Willis Towers that was formed with the merger of Willis Group and Towers Watson in Jan 2016 is an ace insurance broker will combined strengths to penetrate deeper into markets, expand international presence and work toward further innovation. The merged entity generates revenues, cost and tax synergies. Of these, $20 million in cost synergies is targeted for 2016, with about $30 million expected annually till 2018.
Willis Towers Watson also projects adjusted earnings per share between $7.70 and $7.95 in 2016. Constant currency revenue growth is expected in the low double digits.
Willis Towers’ Operational Improvement Program, which strengthens services offered to clients, realizes operational opportunities as well as makes new investments in growth initiatives, will help the company to meet the 25% adjusted EBITDA margin goal by 2018. Costs savings will be around $150 million in 2016 and about $250 million in 2017. A lower level of costs will aid margin expansion.

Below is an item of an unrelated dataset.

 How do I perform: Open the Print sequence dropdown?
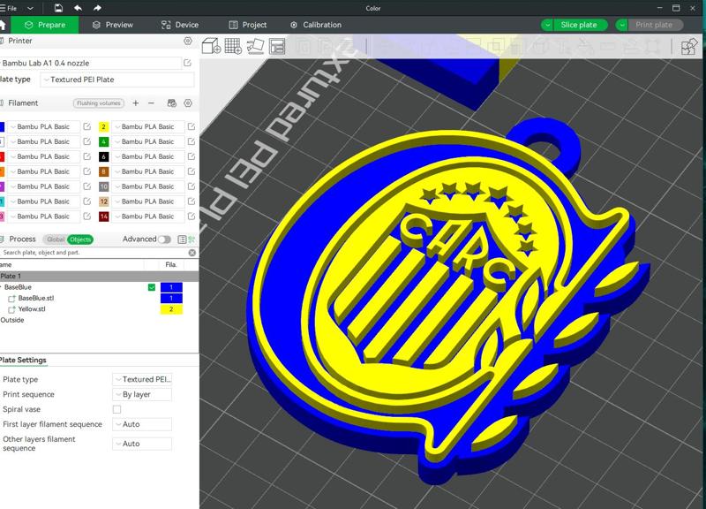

The inorganic story also remains compelling with acquisitions expanding the company’s global footprint and diversifying its product portfolio.
A strong capital position, which is aiding the company to engage in shareholder friendly moves, also makes it an attractive pick for yield seeking investors.
However, escalating expenses, which are weighing on margins, remain as concerns. Also, the company has to incur restructuring costs totaling $440 million in 2014–2017 to implement the Operational Improvement Program.
The Zacks Consensus Estimate witnessed a downward revision, moving 0.8% south each for 2016 and 2017. It is currently pegged at $7.86 for 2016 and $8.73 for 2017, translating into a year-over-year increase of 23% and 11%, respectively.
Stocks to Consider
Some better-ranked insurance brokers are Brown & Brown Inc. (BRO - Free Report) , Hannover Rück SE (HVRRY - Free Report) and Marsh & McLennan Companies, Inc. (MMC - Free Report) . Each of these stocks carries a Zacks Rank #2 (Buy).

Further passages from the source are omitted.